— WORK ITEM —
Exclude all pictures, then copy each of the records exactly as written.

— LISTED ENTRIES —
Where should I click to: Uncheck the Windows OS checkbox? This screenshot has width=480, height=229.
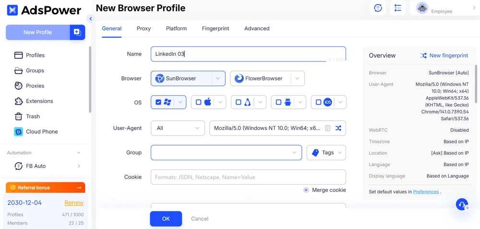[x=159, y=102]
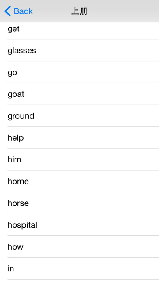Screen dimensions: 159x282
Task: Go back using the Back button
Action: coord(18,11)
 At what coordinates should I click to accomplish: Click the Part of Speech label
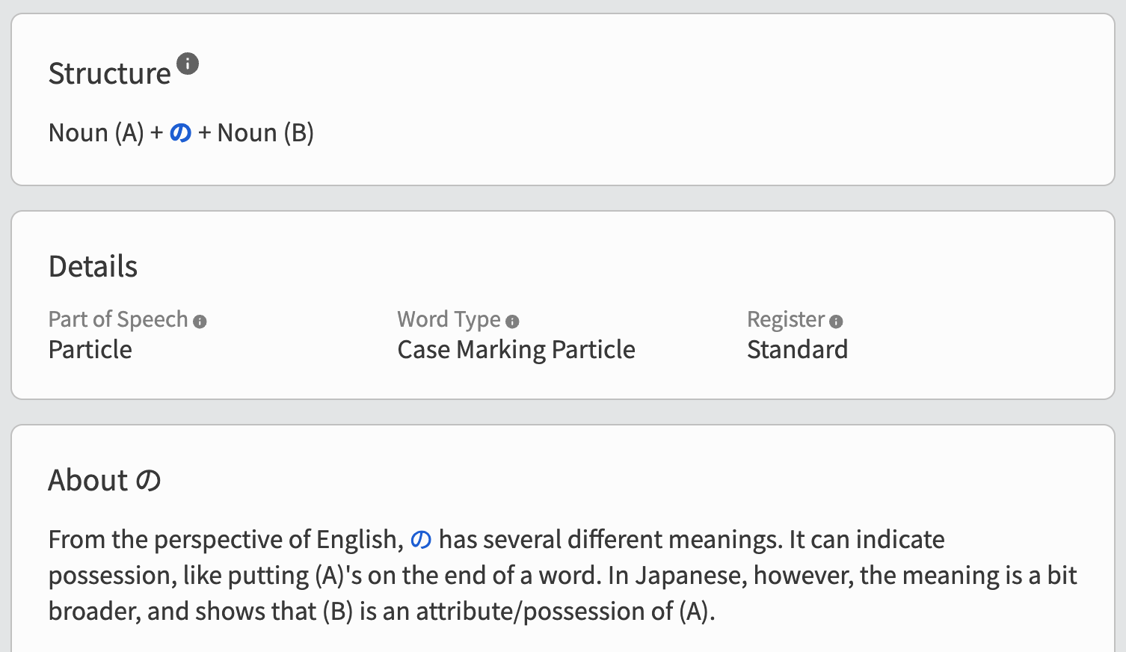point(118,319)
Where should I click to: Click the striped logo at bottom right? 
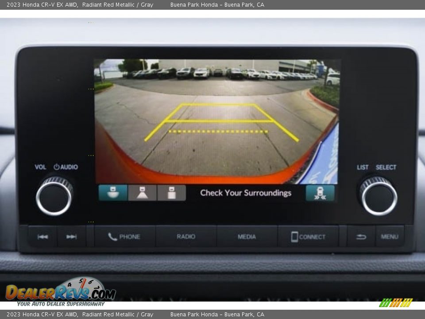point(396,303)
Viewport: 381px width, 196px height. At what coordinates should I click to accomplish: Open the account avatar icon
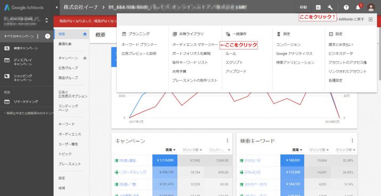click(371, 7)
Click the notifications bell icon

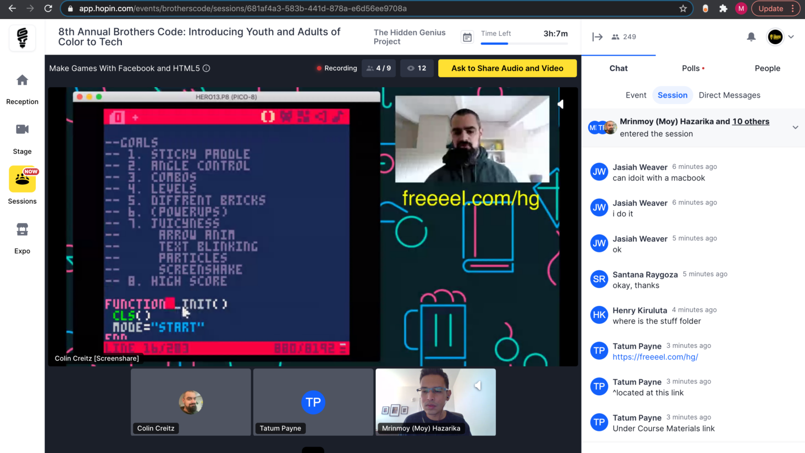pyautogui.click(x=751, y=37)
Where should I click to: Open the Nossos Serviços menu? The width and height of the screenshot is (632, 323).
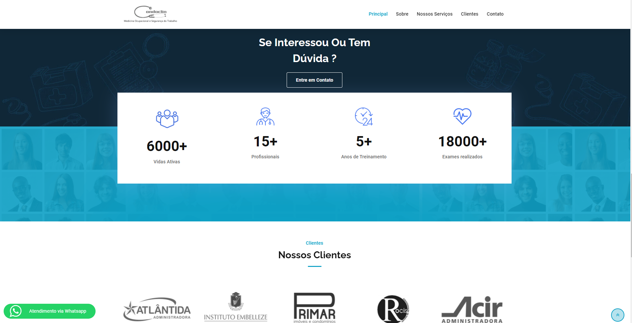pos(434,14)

— EXERCISE SOLUTION —
Where should I click to: Uncheck the Windows OS checkbox? This screenshot has width=480, height=229.
[x=159, y=102]
Screen dimensions: 159x282
Task: Go back using the Back button
Action: coord(18,11)
 At what coordinates should I click to accomplish: Click the Part of Speech label
point(118,319)
Where should I click to: Click the striped logo at bottom right? 
point(396,303)
Viewport: 381px width, 196px height. At what coordinates should I click to accomplish: Open the account avatar icon
click(371, 7)
Click the notifications bell icon

pyautogui.click(x=751, y=37)
Where should I click to: Open the Nossos Serviços menu? The width and height of the screenshot is (632, 323).
pos(434,14)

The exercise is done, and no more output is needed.